This would allow the relationship to be expressed naturally.

Custom Elements APIs

We propose that Custom Element authors be able to provide static, default semantics via the customElements.define() options, and dynamic, per-element semantics via a configuration callback.

Use case 1: Setting non-reflected (“default”) accessibility properties for Web Components

Today, a library author creating a Web Component is forced to “sprout” ARIA attributes to express semantics which are implicit for native elements.

<!-- Page author uses the custom elements as they would native elements -->
<custom-tablist>
  <custom-tab selected>Tab 1</custom-tab>
  <custom-tab>Tab 2</custom-tab>
  <custom-tab>Tab 3</custom-tab>
</custom-tablist>

<!-- Custom elements are forced to "sprout" extra attributes to express semantics -->
<custom-tablist role="tablist">
  <custom-tab selected role="tab" aria-selected="true" aria-controls="tabpanel-1">Tab 1</custom-tab>
  <custom-tab role="tab" aria-controls="tabpanel-2">Tab 2</custom-tab>
  <custom-tab role="tab" aria-controle="tabpanel-3">Tab 3</custom-tab>
</custom-tablist>
Default semantics via customElements.define()

Authors may provide immutable default semantics for a custom element by setting properties via the ElementDefinitionOptions object passed in to the CustomElementRegistry.define() method.

The properties set on the ElementDefinitionOptions object become the default values to be used when mapping the custom element to an accessible object.

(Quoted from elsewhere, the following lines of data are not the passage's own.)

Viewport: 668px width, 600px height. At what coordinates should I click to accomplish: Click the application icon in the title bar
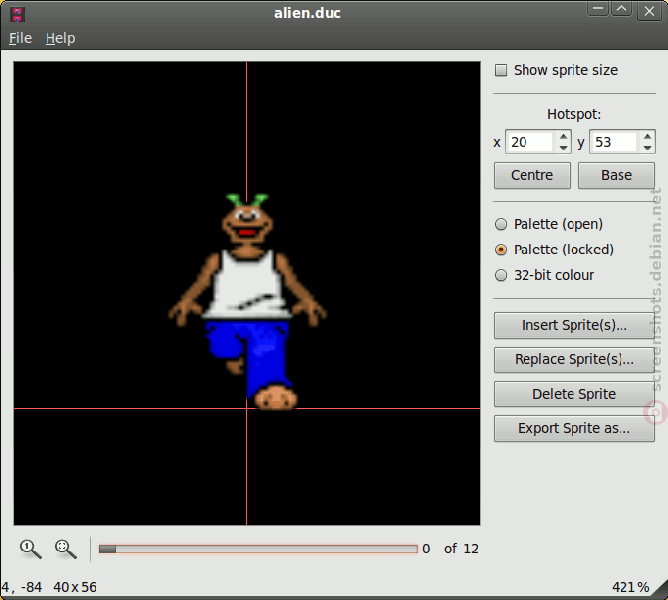[x=17, y=14]
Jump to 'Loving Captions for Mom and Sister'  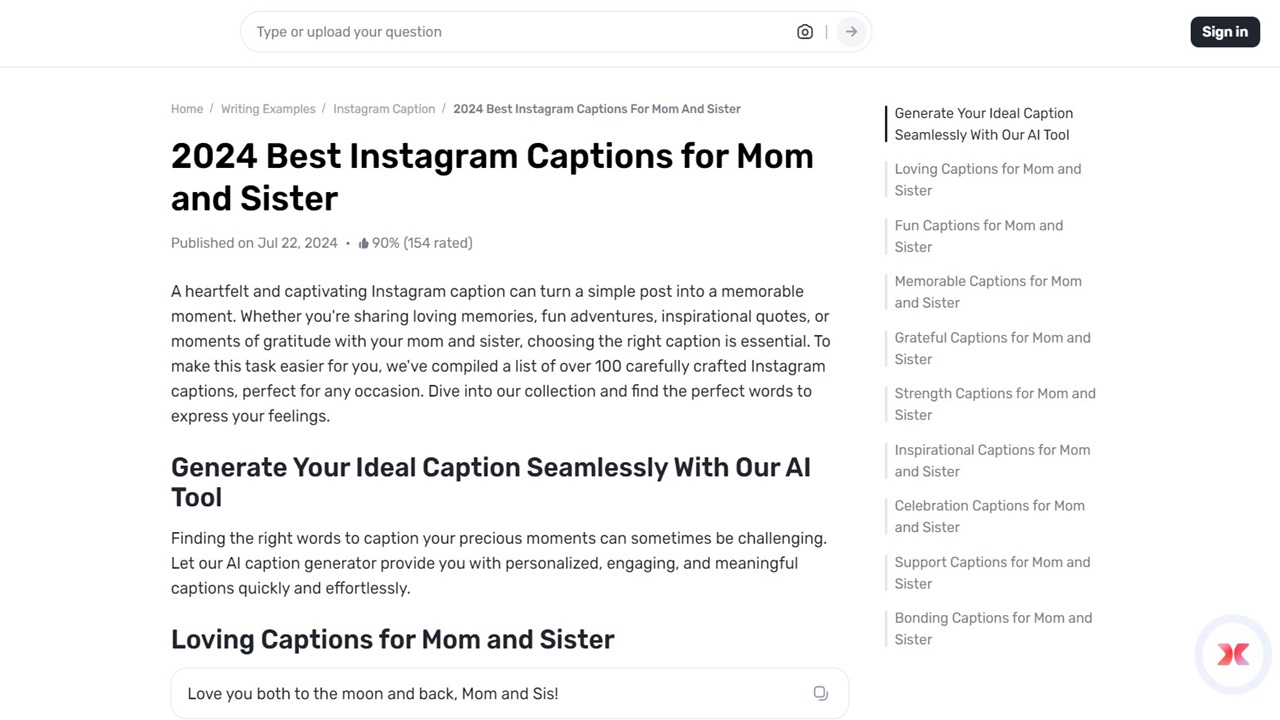[987, 179]
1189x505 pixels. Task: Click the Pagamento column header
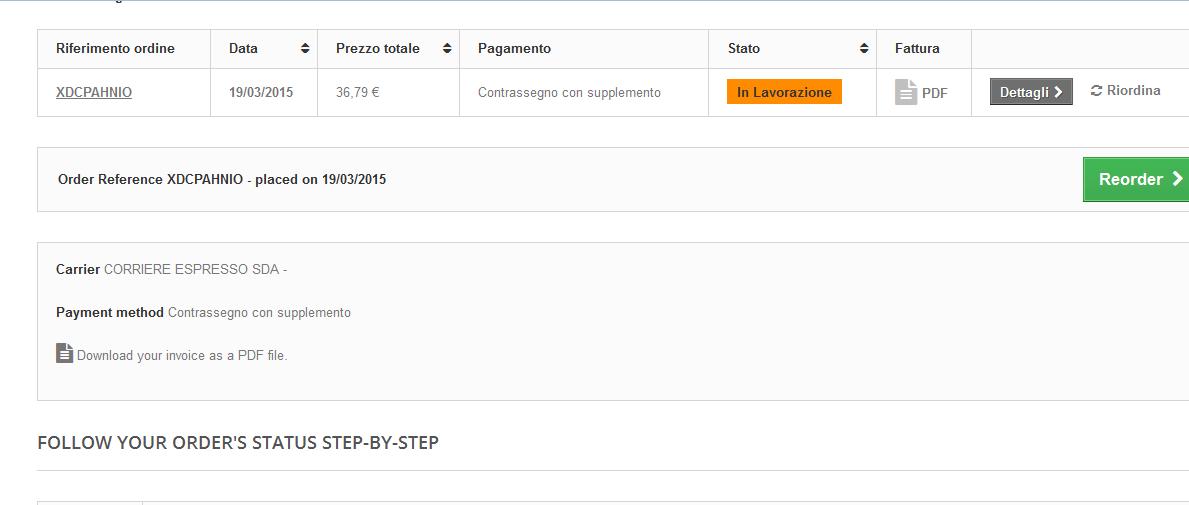coord(514,48)
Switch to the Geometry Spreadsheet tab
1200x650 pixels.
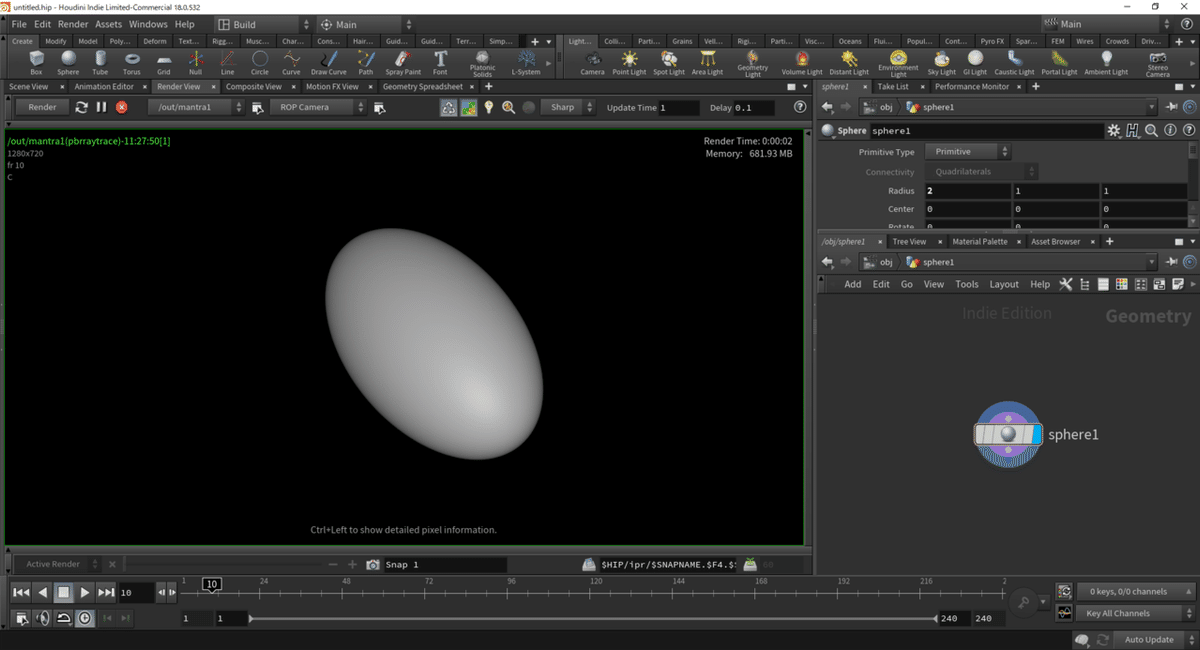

Note: this is analogous to creating an “immutable class variable” - these semantic properties are associated with the custom element definition, not with each custom element instance. The semantics they define apply to all instances of the custom element.

For example, an author creating a custom tab control may define three custom elements for the individual tabs, the tab list and the tab panel:

class TabListElement extends HTMLElement { ... }
customElements.define("custom-tablist", TabListElement,
                      { role: "tablist", ariaOrientation: "horizontal" });

class TabElement extends HTMLElement { ... }
customElements.define("custom-tab", TabElement,
                      { role: "tab" });

class TabPanelElement extends HTMLElement { ... }
customElements.define("custom-tabpanel", TabPanelElement,
                      { role: "tabpanel" });

When a <custom-tab> element is mapped into the accessibility tree, by default it will have a mapped role of tab.

This is analogous to how a <button> element is, by default, mapped to an accessible object with a role of button.

Per-instance, dynamic semantics via the createdCallback() reaction

This is being discussed as part of the W3C Web Components project.

A custom element author may use the ElementInternals object, provided in the createdCallback reaction, to modify the semantic state of an instance of a custom element in response to user interaction.

The properties set on the ElementInternals object are used when mapping the element to an accessible object.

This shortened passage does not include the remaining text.